そんなことを思いながら、クッキーの袋を開ける。
そこでよだれが垂れそうな顔をしたマヤと目が合う。
こんな緊迫した状況ではあるが、可愛らしい。
「マヤ第二王女様も、お一ついかがですか」
「いえ、この子は食べません! 美味しいと思うと、よそ様の物でも全部食べてしまう悪い癖がありますの。本当、困っているのですよ」
アナベルが、椅子から立ち上がりかけたマヤを、横から抱きしめる。
なるほど。そういうことなのね……。
正直、ショックだった。
神聖力であれだけ温まった体から、熱が失われていくようだ。
もしかすると他人の悪意を感じると、神聖力は薄れてしまうのかもしれない。
「あ、この子は食べませんが、クロエ様、あなた、自分で用意したクッキーなのですから。美味しいことをレミントン公爵令嬢に教えてあげないと。一緒に召し上がっては?」
アナベルに言われたクロエは、クッキーの袋に手を入れた。
二枚のクッキーを指でつまむと、一つを私に差し出す。
クロエもクッキーを食べるつもりなの?
まさか毒入りと承知で?
いや、毒が入っていないものを選んだ?
でもクッキーを取り出す時、迷ったり考えたりした様子はなかった。おそらくすべてのクッキーが毒入り。

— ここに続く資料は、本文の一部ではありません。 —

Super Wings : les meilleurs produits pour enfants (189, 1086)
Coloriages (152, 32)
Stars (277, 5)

「いただきます」とクロエは、いきなりもうクッキーを食べてしまった。無表情にクッキーを食べ、飲み込む。変化は……何もない。
「あら、クロエ、美味しくないのかしら?」
アナベルに問われたクロエは「お、美味しいです」と慌てて返事をする。そしてまだ持っていた私の分のクッキーを、こちらへ遠慮がちに差し出す。クロエの手が震えている。
クロエのような子供が食べても影響がないということは、毒ではなく、腹下しの薬でも混ざっているだけかもしれない。
とはいえ。
いくらクロエが食べたからと、何か仕掛けられたクッキーを、不用意に食べるわけにはいかない。クッキーをひとまず受け取り、転移魔法を使うことを決意する。クッキーをこの場から消す。
魔法の詠唱を悟られないようにするためと、クッキーを食べたフリをするため、一旦クッキーを口の近くまで運んだ。
「ピチィーック、ピチィーック」
師匠の鳥が近くまで来ているの!?
甘いバターの香りが鼻孔いっぱいに広がった。
次の瞬間。
世界があっという間に暗転した。